Why this extraordinary degree of dogma, reminiscent of nothing so much as the doctrine of papal infallibility, this adamantine refusal to openly debate without fear or favour? Did Gillard climb into this ideological straitjacket unaided? What is the nature of its ties and clasps that none of our so-called intellectuals dare mention? Where is Australia's John Mearsheimer and Stephen Walt?

4 comments:

Unknown said...

Perhaps she, like many of us without an anti Israel agenda, does not share your inaccurate and biased view?

MERC said...

Hey Kev, cite one inaccuracy - just one - if you don't mind.

Peter D said...

Someone has been leaving me a copy of the Daily Telegraph now and then lately.
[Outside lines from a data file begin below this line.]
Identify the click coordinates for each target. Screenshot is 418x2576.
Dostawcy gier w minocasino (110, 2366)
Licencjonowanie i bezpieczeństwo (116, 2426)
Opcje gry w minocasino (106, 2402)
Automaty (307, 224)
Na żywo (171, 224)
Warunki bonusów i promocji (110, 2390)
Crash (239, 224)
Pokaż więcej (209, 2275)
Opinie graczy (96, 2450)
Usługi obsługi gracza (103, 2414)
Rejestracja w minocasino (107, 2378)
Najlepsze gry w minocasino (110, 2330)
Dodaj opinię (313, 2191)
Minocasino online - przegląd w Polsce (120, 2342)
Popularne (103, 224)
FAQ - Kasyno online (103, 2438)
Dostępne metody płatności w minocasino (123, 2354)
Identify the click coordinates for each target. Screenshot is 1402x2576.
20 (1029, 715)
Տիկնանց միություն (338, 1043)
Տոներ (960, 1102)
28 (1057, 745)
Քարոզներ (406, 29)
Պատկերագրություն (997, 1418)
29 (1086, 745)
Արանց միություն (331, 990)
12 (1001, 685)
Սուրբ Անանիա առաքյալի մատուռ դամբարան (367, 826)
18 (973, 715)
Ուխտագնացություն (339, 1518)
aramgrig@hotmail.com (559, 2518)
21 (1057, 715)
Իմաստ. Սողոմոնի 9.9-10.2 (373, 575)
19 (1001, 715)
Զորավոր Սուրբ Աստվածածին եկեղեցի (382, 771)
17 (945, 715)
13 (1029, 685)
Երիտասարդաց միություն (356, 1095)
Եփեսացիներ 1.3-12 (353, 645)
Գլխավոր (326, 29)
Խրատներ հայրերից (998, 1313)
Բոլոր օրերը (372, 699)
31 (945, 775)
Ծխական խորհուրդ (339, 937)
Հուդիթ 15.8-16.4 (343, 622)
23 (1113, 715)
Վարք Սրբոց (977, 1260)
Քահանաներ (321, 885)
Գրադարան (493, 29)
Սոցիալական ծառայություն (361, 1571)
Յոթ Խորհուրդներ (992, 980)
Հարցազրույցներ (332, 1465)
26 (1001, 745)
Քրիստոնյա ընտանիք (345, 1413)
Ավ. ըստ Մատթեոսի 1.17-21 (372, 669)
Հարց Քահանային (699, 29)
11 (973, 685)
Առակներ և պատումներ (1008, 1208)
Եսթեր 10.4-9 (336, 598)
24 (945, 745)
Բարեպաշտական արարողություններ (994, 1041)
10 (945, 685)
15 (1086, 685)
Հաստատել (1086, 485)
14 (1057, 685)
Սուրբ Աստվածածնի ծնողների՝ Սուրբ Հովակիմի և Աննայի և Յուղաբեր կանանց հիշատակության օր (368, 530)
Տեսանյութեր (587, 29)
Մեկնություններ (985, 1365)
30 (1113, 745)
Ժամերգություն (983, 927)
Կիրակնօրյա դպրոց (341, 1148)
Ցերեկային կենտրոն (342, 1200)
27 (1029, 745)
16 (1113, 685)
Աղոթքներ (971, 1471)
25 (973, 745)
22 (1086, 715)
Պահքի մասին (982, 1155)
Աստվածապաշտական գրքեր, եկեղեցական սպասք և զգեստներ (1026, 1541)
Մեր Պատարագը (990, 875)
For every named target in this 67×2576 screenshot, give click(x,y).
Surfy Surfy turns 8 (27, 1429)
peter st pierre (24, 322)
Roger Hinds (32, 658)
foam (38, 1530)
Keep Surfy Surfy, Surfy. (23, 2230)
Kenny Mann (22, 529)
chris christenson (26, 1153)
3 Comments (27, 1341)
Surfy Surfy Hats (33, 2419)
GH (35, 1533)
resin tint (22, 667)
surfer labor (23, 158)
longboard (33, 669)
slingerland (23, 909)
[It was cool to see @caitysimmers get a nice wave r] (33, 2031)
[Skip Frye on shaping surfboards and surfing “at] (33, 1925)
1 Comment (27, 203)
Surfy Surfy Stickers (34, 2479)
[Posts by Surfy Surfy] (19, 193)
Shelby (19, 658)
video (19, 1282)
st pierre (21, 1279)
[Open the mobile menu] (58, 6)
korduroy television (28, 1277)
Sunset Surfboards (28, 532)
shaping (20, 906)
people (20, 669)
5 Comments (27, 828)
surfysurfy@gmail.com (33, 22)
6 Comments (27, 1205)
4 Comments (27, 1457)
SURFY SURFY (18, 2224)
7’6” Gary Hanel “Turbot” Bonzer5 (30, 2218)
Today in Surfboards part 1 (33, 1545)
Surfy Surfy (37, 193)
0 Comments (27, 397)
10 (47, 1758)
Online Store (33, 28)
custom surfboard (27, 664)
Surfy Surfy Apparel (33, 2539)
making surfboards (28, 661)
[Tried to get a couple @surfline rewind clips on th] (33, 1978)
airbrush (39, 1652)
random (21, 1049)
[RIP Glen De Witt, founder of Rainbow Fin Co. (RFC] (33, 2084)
On Wednesday this week Simon Benson was back at it, on page 4 ("ALP CARR CRASH"), with an article introducing - bolstering - an opinion piece by Michael Danby on p.25, back side of the editorial page of the same issue, castigating Bob Carr for undermining - nay, betraying - Gillard's leadership on the UN vote.

They should give Danby a greater platform - the whole world would sooner discover he's a complete knucklehead.

P.S. Merc, there's no need to publish any comments I make here. As you see fit - I won't mind.

MERC said...

Peter, Your comments are always so rational and to the point, unlike so many I get from the usual suspects, many of which I'm forced to delete as crimes against reason, that it'd be yet another crime against reason not to run them.

The Zionisation of the Daily Telegraph, like that of the NSW Government, is an interesting new development. Obviously, no stones are being left unturned in a concerted campaign to keep the wool pulled down over people's eyes, even those who formerly wouldn't have mattered in the scheme of things, the readers of the DT. What a sign of desperation.

Re Danby, I've sometimes thought he should form a new party with his offsider, Mike Kelly. I'd love to see them turn up at the next federal election under an honest party label. The Zionist Brotherhood would be be good.